The groups affected include people who have been on a Newstart Allowance or Parenting Payment or Special Benefit for more than a year in the past two; ''disengaged'' youth in receipt of a payment for more than 13 of the past 26 weeks; people deemed ''vulnerable'' to financial crisis, domestic violence or economic abuse; and where there are child protection concerns.

ACOSS understand the scheme will first be rolled out across the Northern Territory by mid-2011, and then, after evaluation, across the country. Affected welfare recipients, including mature-age long-term unemployed, would have to use a card in order to spend half of their payments on allowed items, and would be limited to shopping in designated stores.
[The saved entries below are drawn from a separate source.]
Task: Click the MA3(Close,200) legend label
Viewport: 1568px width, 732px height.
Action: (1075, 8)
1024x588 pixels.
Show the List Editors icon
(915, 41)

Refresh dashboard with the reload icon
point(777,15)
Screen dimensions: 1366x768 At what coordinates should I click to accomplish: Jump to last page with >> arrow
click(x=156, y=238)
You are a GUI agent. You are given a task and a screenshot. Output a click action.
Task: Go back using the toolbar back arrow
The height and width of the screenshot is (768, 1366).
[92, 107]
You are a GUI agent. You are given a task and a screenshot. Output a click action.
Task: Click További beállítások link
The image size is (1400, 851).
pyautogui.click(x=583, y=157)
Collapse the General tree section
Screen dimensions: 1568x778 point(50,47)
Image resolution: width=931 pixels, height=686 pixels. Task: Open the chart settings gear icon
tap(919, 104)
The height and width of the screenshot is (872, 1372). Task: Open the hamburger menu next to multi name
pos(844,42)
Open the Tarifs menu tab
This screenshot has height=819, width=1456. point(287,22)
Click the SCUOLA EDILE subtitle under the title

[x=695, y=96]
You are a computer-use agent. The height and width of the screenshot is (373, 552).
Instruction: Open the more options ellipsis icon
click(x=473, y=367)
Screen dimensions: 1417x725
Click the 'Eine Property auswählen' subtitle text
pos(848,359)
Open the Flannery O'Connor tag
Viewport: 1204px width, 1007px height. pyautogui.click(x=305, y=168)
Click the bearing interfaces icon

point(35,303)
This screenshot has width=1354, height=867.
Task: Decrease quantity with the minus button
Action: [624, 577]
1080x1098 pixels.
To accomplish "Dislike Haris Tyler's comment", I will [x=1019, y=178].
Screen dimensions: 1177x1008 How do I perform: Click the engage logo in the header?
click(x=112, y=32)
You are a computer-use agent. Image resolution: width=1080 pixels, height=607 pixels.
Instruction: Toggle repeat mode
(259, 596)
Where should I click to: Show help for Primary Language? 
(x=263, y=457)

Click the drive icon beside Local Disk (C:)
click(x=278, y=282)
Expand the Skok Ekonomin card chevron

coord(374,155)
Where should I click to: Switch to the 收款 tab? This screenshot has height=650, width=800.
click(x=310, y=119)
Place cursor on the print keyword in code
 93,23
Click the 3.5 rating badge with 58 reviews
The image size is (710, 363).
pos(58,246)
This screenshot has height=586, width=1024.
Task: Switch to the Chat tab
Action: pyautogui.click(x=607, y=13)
ACOSS says this has major implications for consumer choice and retail competition.

The government argues the measure would reduce spending on alcohol, cigarettes, gambling and porn, and would ''encourage socially responsible behaviour''.

ACOSS says the aim of social security policy is to reduce poverty, and it should not to used to effect ''broader social or behaviour change''.

It says restricted-use payment schemes, such as income management, are much more expensive to administer than cash payments because of the need for electronic payment systems, store licensing schemes and significantly increased client contact with government agencies.

ACOSS says the annual administrative cost of expanding the scheme across the Northern Territory is $4400 per person, and funds would be better spent on services.